Academic integrity speaks to the student’s and instructor’s responsibilities for scholarly honesty in all modalities of learning, including online learning. The University’s Office for Community Standards has developed guidelines for “Promoting Academic Integrity in your Course” including:
- Define the appropriate use of resources at the beginning of the course. Restate these expectations as exams and assignments come due.
- Include the recommended syllabus statement regarding scholastic dishonesty.
- Explicitly state expectations for collaboration and group work.
- Change exams routinely and reorder exam questions.
- Proctor exams carefully and closely monitor makeup test arrangements. (The University offers two options for online exam proctoring: Proctorio and ProctorU; see below)
- Discuss the importance of academic integrity with students.
For additional information about academic integrity at the University, see “Academic Integrity Resources for Instructors”
Consider adding honor statements at the beginning of the quiz or exam or in their syllabus. An example of an honor statement from the University of Minnesota’s College of Pharmacy:
Each student is bound by the College of Pharmacy Honor Code, which states, ‘Academic misconduct’ is any unauthorized act which may give a student an unfair advantage over other students, including but not limited to: falsification, plagiarism, misuse of test materials, receiving unauthorized assistance and giving unauthorized assistance.
Turnitin is the centrally licensed plagiarism detection tool for the University, and it is integrated with Canvas. It creates a similarity score that is generated by comparing submitted work to other published material that it has in its databases, giving you an idea of how much material a student may have cited or borrowed from other sources.
Turnitin may be integrated with writing assignments at the point that students submit to Canvas. Note there is an option in Turnitin which stores submitted writing in a national database (in order to compare writing with other published work). You can turn this option on or off. If it is off, student writing is not stored by the vendor. If you choose to leave this option on, let students know their data will be stored by Turnitin. Storing student papers in Turnitin can cause issues if they plan to publish their papers. When publishers do a search on their papers, the Turnitin database may reference the student assignment as a publication. Students have objected to this setting at other universities, and we recommend you turn it off if you have any concerns.
Remote proctoring helps ensure exam integrity when students are taking online exams. For online proctoring tool options, see OIT’s Exam security web page.
This same page also includes information on various topics that support online exam security such as:
- Requiring students to agree to an honor statement
- Using question sets to randomly generate quizzes or exams for each student.
- Making students aware of Moodle’s and Canvas’ tracking and logging abilities.
You might also want to consider adding a statement on your quiz, e.g.,
You are required to do your own work on this quiz, and any assistance you receive from another student, or any assistance you give to another student will be considered unauthorized, and subject to penalties to be determined by the Honor Council. By taking this quiz, I certify that I have neither given nor received unauthorized assistance.
For additional information, see the Teaching and Learning: Instructor and Unit Responsibilities policy which speaks to secure handling of examinations (see part “C” of the policy).

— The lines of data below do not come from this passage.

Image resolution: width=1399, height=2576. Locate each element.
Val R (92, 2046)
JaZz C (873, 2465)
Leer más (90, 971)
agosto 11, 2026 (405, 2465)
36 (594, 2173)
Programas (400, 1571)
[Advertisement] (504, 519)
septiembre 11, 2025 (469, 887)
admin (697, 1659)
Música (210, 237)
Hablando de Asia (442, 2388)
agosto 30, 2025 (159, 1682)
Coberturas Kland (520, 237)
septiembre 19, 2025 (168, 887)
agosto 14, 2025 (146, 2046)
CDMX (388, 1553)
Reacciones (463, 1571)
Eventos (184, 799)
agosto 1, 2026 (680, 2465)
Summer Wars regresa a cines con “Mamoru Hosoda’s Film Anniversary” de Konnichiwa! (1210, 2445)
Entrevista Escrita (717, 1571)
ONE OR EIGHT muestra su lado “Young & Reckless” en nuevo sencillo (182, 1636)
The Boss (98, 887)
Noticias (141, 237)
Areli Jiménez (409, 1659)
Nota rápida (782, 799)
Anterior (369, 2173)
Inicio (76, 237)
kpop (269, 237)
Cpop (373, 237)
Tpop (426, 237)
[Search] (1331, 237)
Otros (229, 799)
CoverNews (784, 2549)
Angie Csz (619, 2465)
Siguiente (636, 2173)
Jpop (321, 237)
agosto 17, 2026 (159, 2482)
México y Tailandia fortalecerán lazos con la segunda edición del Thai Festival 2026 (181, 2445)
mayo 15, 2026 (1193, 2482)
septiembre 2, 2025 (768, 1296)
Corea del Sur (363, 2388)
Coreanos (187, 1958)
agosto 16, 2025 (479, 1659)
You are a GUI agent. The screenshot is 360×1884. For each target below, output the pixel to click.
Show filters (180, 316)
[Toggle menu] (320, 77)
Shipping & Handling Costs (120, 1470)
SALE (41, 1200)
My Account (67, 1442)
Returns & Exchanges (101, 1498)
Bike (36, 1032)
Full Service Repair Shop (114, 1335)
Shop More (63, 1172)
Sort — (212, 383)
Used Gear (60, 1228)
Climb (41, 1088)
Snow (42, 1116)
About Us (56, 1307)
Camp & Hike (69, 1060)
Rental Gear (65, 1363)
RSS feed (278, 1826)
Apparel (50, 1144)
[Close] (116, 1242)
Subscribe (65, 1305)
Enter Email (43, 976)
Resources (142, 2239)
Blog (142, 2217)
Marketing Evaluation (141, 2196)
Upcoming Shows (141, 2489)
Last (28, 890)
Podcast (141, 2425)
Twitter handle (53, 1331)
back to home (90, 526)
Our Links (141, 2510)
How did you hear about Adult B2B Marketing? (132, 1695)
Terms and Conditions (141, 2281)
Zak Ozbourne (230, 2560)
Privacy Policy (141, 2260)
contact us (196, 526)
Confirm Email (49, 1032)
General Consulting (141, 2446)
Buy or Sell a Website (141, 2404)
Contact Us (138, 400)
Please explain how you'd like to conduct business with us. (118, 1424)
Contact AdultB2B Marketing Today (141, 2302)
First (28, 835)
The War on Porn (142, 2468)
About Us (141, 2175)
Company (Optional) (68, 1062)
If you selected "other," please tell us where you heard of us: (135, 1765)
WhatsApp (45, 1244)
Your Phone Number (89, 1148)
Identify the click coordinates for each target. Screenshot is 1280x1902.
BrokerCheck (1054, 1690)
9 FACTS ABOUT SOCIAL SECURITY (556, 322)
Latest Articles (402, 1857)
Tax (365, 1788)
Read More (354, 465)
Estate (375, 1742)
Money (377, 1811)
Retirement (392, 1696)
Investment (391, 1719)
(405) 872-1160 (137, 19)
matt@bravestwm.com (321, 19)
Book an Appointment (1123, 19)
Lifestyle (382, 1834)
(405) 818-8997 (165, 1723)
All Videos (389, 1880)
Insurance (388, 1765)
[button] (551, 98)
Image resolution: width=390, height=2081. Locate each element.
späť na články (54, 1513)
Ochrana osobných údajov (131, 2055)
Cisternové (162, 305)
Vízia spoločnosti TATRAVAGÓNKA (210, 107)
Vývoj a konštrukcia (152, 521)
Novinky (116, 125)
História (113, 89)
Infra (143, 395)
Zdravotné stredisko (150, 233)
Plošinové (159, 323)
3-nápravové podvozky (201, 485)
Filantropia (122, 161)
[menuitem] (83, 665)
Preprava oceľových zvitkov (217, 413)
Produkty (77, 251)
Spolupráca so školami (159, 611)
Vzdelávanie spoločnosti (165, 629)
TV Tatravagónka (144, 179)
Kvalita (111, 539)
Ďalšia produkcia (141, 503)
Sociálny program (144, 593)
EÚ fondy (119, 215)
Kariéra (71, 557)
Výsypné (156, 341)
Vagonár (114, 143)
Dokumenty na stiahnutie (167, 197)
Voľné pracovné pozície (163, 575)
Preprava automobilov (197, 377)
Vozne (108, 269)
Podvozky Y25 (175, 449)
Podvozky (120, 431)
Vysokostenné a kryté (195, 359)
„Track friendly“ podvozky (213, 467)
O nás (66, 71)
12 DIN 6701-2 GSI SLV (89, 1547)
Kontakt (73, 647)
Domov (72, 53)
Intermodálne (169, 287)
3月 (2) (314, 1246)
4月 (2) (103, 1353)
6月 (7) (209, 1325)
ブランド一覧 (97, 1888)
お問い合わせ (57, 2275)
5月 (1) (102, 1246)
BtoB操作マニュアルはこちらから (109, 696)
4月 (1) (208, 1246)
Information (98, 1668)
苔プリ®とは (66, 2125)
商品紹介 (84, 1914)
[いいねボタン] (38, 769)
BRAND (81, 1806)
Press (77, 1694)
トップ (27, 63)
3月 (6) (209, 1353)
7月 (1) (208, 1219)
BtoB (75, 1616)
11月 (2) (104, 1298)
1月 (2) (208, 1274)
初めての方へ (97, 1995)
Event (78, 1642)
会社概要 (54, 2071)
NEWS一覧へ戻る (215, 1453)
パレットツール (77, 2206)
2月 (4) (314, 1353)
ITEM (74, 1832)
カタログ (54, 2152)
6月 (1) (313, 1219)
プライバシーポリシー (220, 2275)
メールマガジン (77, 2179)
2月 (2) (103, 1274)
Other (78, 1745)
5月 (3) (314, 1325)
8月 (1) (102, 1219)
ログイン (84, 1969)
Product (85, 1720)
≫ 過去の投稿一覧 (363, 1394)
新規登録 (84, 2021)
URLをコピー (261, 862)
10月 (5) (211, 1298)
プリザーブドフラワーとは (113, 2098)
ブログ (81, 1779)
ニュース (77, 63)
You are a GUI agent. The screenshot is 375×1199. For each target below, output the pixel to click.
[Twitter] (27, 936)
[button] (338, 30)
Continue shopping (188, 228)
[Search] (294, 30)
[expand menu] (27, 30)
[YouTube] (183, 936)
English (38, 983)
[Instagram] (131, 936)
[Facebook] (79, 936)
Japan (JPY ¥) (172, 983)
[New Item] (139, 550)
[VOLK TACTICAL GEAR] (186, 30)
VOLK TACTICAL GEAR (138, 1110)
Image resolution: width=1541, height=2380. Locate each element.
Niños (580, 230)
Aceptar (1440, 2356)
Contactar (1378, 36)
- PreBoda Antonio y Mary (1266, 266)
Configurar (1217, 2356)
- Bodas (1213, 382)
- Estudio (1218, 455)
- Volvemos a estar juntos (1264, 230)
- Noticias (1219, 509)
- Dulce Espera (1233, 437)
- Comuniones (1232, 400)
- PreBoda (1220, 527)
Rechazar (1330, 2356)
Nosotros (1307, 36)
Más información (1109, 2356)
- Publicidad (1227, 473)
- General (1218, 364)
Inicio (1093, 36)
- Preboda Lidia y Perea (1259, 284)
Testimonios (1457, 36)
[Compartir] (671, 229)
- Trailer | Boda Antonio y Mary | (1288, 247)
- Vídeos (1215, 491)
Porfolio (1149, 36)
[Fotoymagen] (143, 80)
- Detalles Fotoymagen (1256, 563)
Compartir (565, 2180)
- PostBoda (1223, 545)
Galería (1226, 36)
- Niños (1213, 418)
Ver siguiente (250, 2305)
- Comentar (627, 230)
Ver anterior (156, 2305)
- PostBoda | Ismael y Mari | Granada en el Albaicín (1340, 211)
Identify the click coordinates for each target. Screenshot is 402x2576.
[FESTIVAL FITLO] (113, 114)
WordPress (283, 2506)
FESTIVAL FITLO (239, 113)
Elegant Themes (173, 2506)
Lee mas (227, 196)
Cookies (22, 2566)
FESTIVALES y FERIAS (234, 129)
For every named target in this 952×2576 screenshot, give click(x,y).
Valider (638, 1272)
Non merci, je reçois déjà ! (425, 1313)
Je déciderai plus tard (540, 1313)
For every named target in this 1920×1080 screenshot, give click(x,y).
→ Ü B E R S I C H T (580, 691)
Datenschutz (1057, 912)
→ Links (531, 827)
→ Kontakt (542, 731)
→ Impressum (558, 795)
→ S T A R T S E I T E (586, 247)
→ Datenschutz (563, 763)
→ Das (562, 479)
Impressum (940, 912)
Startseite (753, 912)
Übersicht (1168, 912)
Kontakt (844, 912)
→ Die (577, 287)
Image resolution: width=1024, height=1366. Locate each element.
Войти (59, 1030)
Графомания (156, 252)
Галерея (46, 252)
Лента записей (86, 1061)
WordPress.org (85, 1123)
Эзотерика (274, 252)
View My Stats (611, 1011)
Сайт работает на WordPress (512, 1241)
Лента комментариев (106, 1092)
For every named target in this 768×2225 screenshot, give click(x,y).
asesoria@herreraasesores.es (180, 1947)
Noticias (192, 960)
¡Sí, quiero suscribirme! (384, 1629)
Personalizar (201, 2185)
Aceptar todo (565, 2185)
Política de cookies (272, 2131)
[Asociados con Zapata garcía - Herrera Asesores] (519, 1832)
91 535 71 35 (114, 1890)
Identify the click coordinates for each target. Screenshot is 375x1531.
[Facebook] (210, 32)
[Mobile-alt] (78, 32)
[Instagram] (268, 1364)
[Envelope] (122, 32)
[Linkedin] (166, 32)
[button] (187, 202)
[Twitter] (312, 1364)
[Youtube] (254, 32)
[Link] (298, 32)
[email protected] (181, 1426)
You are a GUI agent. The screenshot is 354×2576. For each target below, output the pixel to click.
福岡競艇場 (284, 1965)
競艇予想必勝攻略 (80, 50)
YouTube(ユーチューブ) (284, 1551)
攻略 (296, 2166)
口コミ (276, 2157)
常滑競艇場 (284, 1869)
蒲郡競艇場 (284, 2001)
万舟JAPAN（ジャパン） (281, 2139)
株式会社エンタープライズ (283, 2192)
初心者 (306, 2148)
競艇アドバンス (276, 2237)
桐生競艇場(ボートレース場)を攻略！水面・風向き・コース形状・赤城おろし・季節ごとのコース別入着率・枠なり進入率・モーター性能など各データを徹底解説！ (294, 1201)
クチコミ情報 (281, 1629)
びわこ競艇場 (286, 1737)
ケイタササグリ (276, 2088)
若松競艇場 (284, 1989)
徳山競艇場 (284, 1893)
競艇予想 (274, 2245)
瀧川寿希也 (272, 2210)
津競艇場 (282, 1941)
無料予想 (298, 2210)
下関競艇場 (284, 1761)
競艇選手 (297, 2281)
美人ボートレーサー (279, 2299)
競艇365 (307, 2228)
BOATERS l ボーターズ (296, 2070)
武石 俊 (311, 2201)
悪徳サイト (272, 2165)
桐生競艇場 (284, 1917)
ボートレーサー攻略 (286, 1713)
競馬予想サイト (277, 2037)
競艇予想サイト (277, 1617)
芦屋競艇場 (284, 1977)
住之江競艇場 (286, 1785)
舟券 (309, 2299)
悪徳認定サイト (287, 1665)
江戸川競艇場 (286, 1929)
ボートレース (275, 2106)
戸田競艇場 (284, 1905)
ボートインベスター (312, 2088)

Limitations of Proctoring and Plagiarism Tools
There are known limitations and concerns with both remote proctoring and plagiarism detection tools. For example, TurnItIn may sometimes return a false positive plagiarism score on a student’s work who did properly cite their sources. ProctorU has also reportedly missed some issues where cheating-like behavior occurred but was not captured by the tool. Please be aware that technology tools to assist you in ensuring the academic integrity of your course may not be entirely reliable in all cases.
Ethics of Proctoring and Plagiarism Tools
It is recommended that you let students know when your course includes the use of a plagiarism detection tool like TurnItIn and that you yourself are aware of what it does. As mentioned above, if student work is being uploaded to a third-party vendor’s servers, students should be made aware that their work is stored on those servers so it can be compared against others’ work in order to arrive at the plagiarism score. Consider adjusting tool settings to not upload student papers.
- Morris, S. M., Stommel, J., Smithers, M., Patenaude, M., Moon, J., Holt, T., Loomis, S. (2017, June 16). A Guide for Resisting Edtech: the Case against Turnitin.
- Weimer, M. (2015, November 6). Do Online Students Cheat More on Tests?